### EXERCISE REQUIREMENTS
When you copy the records, keep every word exact and leave the pictures out.

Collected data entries
◆ ◆ ◆ ◆ ◆

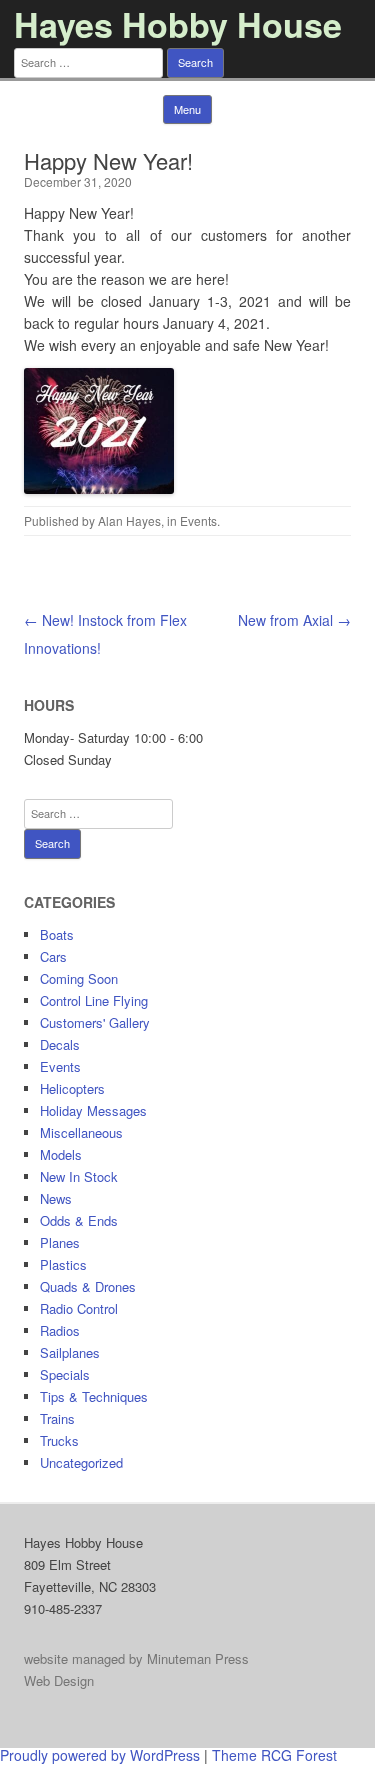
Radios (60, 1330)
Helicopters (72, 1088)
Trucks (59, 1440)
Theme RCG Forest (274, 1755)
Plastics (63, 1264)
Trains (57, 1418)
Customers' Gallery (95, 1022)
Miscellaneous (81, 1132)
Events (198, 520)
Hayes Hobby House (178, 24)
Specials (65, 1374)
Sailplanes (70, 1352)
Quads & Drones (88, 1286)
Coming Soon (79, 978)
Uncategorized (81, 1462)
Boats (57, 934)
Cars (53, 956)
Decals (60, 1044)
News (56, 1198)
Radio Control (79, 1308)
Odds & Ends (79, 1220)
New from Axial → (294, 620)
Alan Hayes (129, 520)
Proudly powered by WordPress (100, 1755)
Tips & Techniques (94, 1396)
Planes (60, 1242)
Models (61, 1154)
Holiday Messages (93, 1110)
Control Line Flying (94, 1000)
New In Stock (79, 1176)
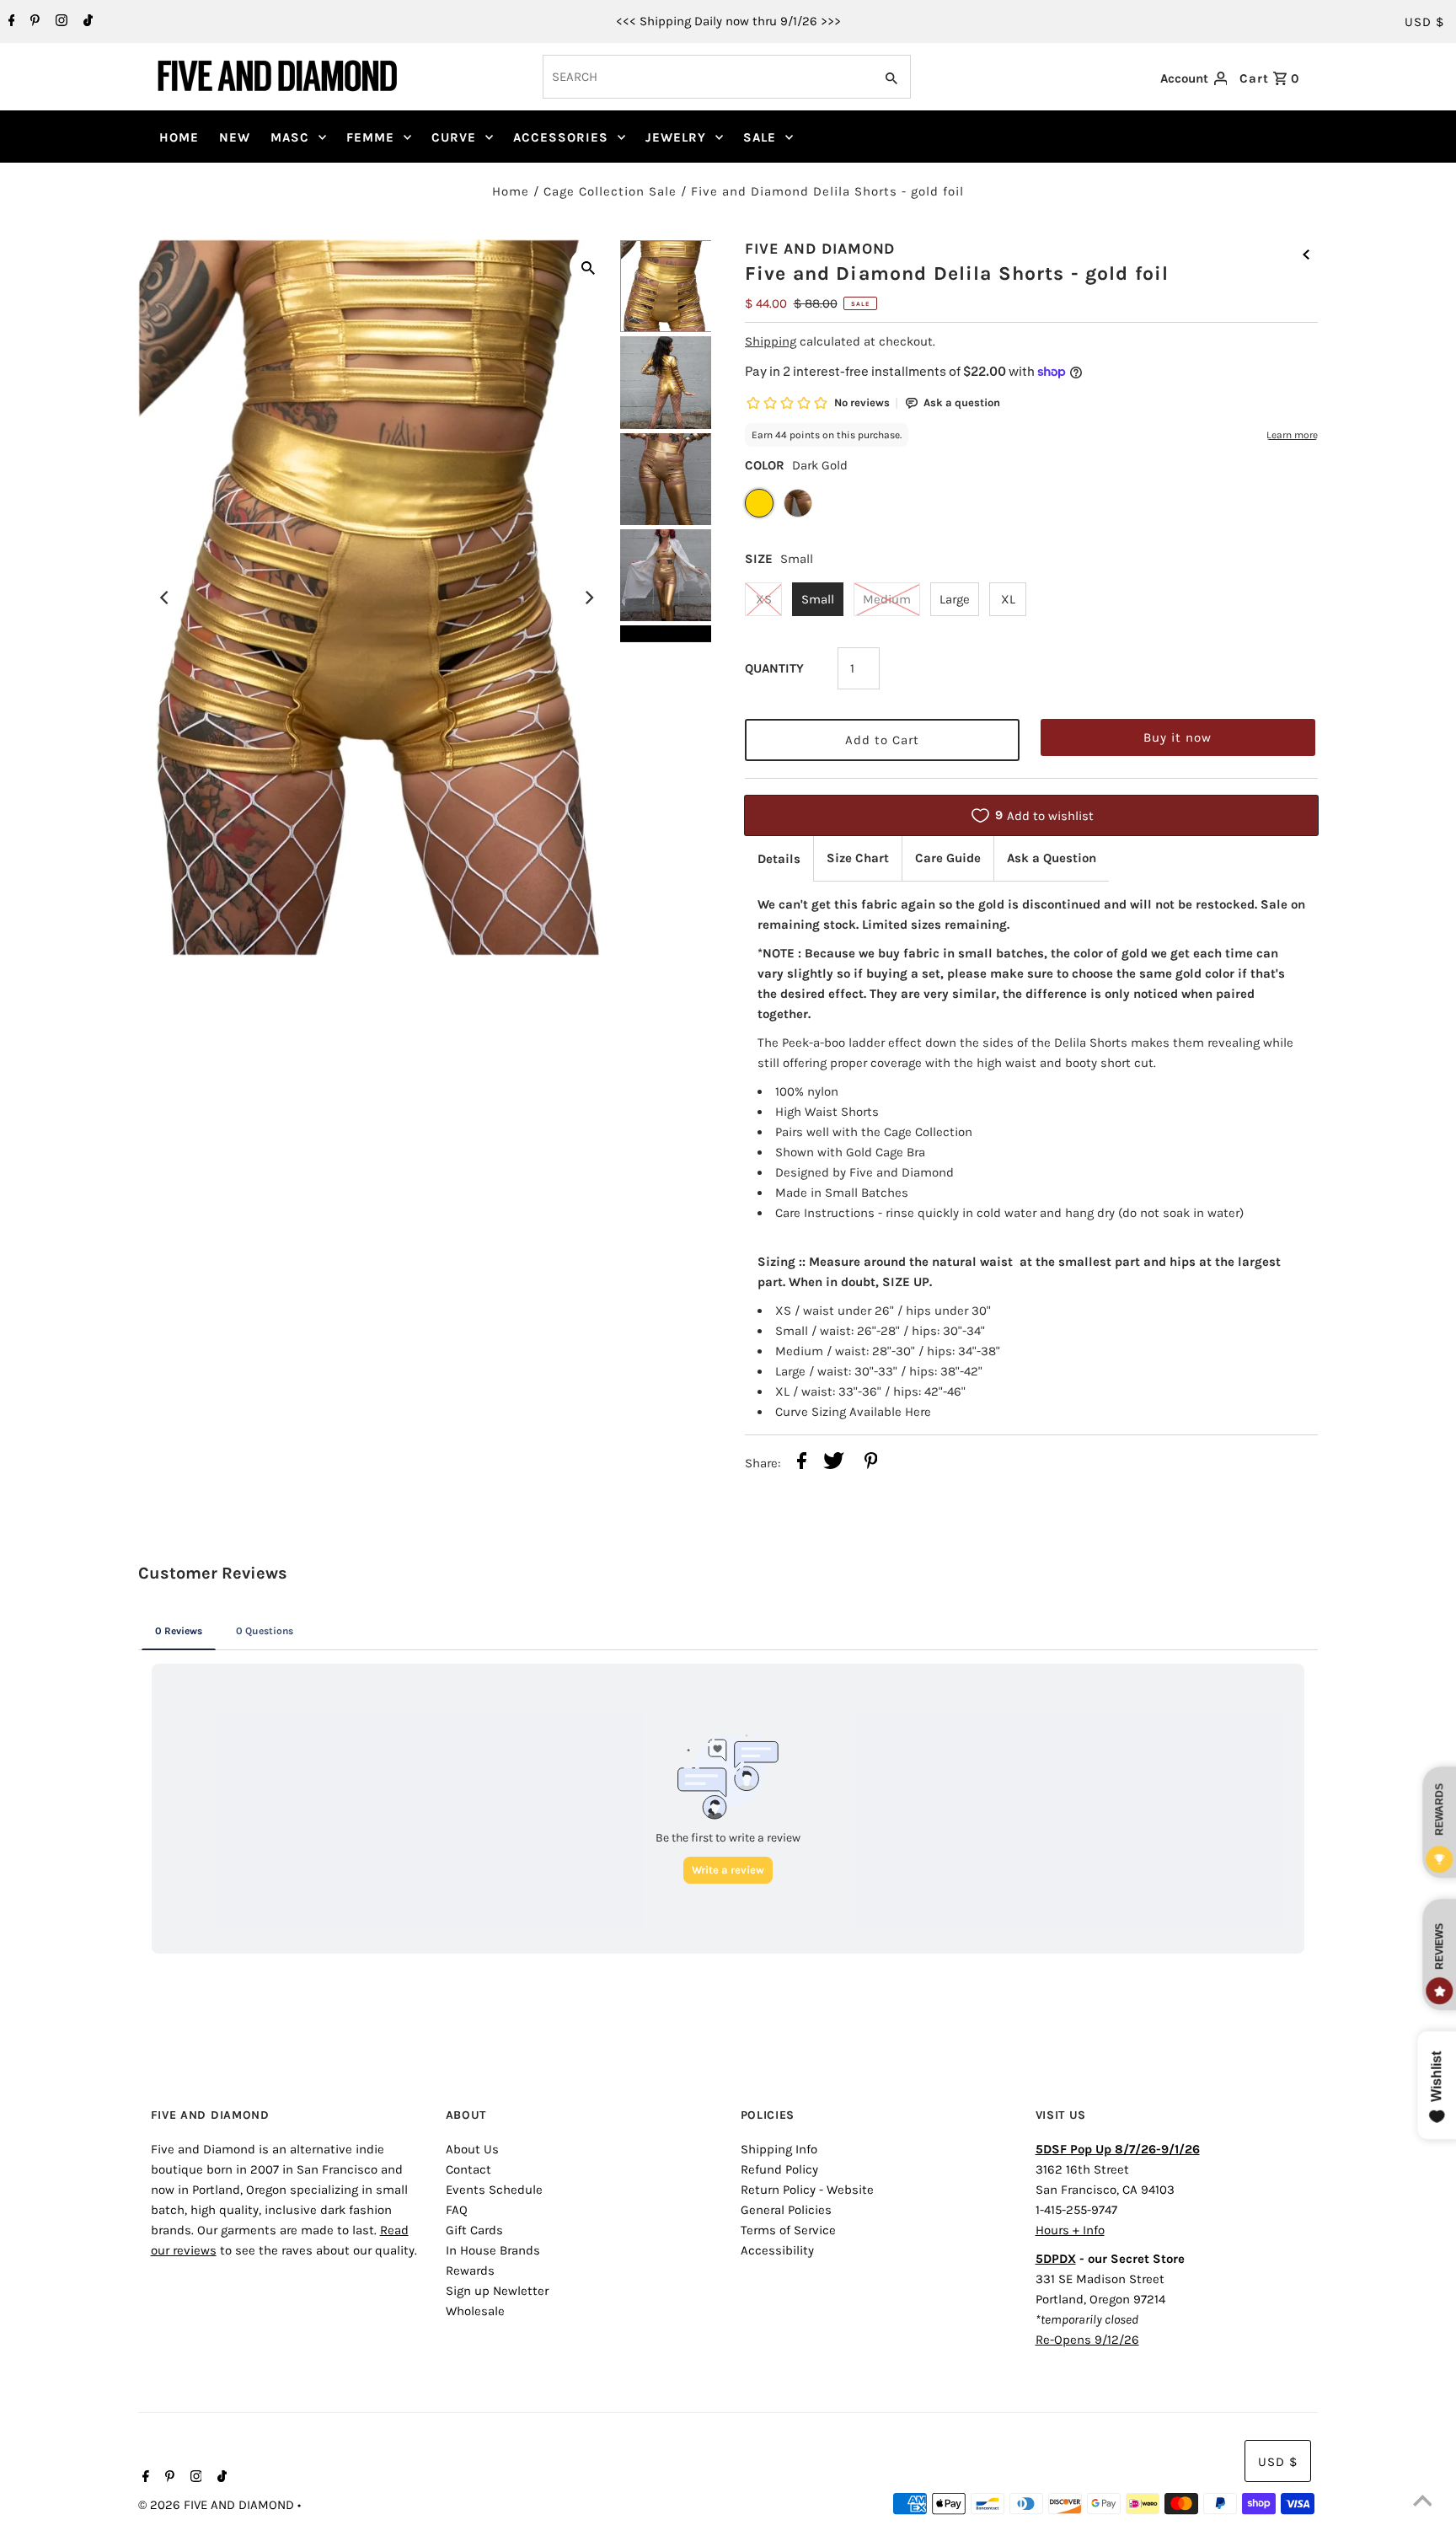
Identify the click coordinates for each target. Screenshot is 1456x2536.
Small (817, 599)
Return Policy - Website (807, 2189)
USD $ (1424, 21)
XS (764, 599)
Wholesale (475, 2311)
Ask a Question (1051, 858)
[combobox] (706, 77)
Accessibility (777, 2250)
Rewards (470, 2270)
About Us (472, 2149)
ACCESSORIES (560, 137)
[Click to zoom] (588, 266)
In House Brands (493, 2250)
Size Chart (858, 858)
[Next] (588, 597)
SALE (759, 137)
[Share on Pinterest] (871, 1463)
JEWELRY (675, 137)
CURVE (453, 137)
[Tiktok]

◆ ◆ ◆ ◆ ◆

### FINISHED EXERCISE
Radios (60, 1330)
Helicopters (72, 1088)
Trucks (59, 1440)
Theme RCG Forest (274, 1755)
Plastics (63, 1264)
Trains (57, 1418)
Customers' Gallery (95, 1022)
Miscellaneous (81, 1132)
Events (198, 520)
Hayes Hobby House (178, 24)
Specials (65, 1374)
Sailplanes (70, 1352)
Quads & Drones (88, 1286)
Coming Soon (79, 978)
Uncategorized (81, 1462)
Boats (57, 934)
Cars (53, 956)
Decals (60, 1044)
News (56, 1198)
Radio Control (79, 1308)
Odds & Ends (79, 1220)
New from Axial → (294, 620)
Alan Hayes (129, 520)
Proudly powered by WordPress (100, 1755)
Tips & Techniques (94, 1396)
Planes (60, 1242)
Models (61, 1154)
Holiday Messages (93, 1110)
Control Line Flying (94, 1000)
New In Stock (79, 1176)
Identify the click coordinates for each target. Screenshot is 1456x2536.
Small (817, 599)
Return Policy - Website (807, 2189)
USD $ (1424, 21)
XS (764, 599)
Wholesale (475, 2311)
Ask a Question (1051, 858)
[combobox] (706, 77)
Accessibility (777, 2250)
Rewards (470, 2270)
About Us (472, 2149)
ACCESSORIES (560, 137)
[Click to zoom] (588, 266)
In House Brands (493, 2250)
Size Chart (858, 858)
[Next] (588, 597)
SALE (759, 137)
[Share on Pinterest] (871, 1463)
JEWELRY (675, 137)
CURVE (453, 137)
[Tiktok]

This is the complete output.